What is most troubling now is that even though the risk to Social Security has been pointed out to the White House, these same staffers continue to insist that the rebate must take the form of a payroll tax cut delivered in every paycheck in 2011 and that other alternatives won’t do. For example, Congressman Brad Sherman has suggested issuing a rebate check to each worker early in 2011 for 2 percentage points of the 6.2 percent FICA tax each paid in 2010. Dollar-wise, that’s essentially the same as giving workers 2 percentage points in 2011. Sure, there will be more workers in 2011 (if we’re lucky and get some employment growth), but they could be included by issuing rebate checks early in 2012 based on what they earned in 2011. Also, even though research shows that lump sums aren’t spent as readily as smaller amounts, the portion spent after 3-6 months is quite substantial. And since we will need stimulus all through 2011, the difference between these two distribution systems can’t be so great as to make the Sherman alternative totally unacceptable to the White House — when it has the very important advantage of never reducing the payroll tax rate to 4.2 percent and so never having to figure out how to get it back up to 6.2 percent. While Sherman’s proposal virtually mimics the payroll tax cut, Nancy Altman, co-chair of Social Security Works and a leading advocate against the payroll tax rate cut, suggests a more progressive alternative, one that would likely increase the stimulative value of the tax cut — an identical lump sum to every worker who paid FICA tax. Such a method would direct more dollars toward lower earners (the average benefits would be on the order of $800) and therefore generate more spending.

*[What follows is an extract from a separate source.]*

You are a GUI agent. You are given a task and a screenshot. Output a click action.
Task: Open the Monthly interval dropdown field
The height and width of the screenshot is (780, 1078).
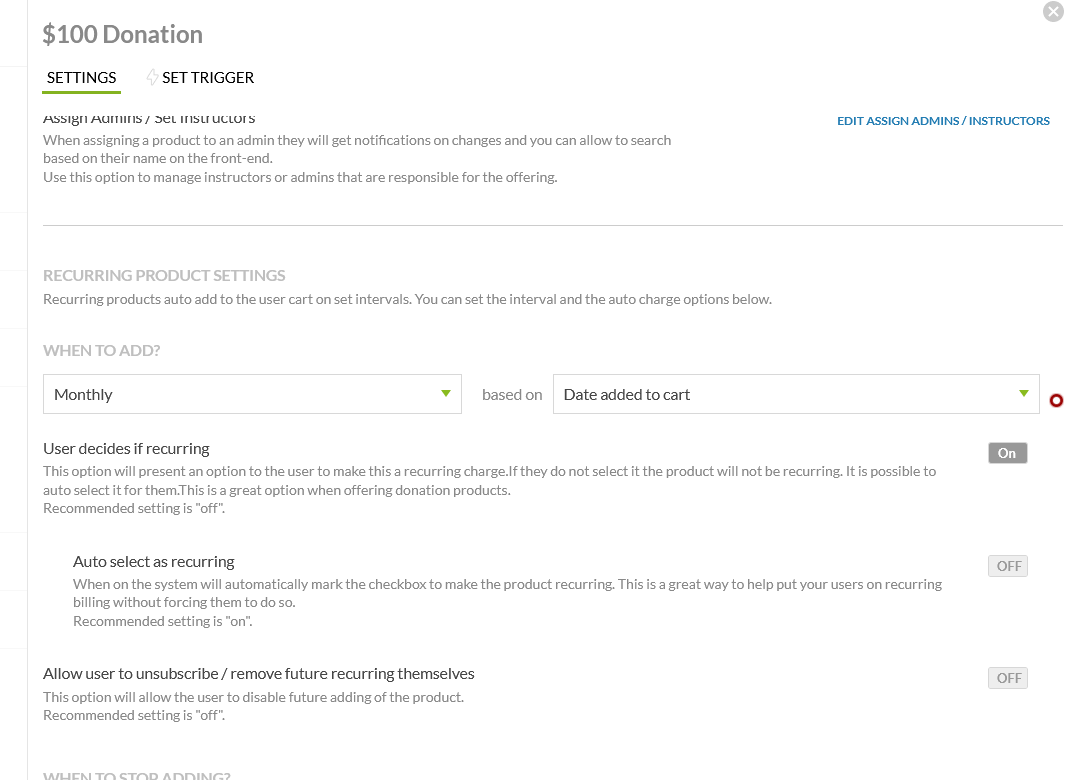(240, 394)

Many people are becoming aware of the dangers to Social Security from a cut in its tax rate — phone calls, organized by groups like NOW and the National Committee to Preserve Social Security and Medicare, have been pouring into Congress and the White House. For sake of Social Security and the millions of women and men who depend upon it, I hope Congress will be able to negotiate a change in the agreement. Since the payroll tax cut is viewed as a Democratic win, the Republicans should not object to whatever mechanism the Democrats choose to deliver the same amount of funds. Of course, it would be better for all if the White House would just do the right thing and stop insisting on a payroll rate reduction.
Heidi Hartmann, Ph.D., is an economist and the president of the Institute for Women’s Policy Research, a scientific research organization that she founded in 1987 to meet the need for women-centered, policy-oriented research. She has published numerous articles in journals and books, and her work has been translated into more than a dozen languages.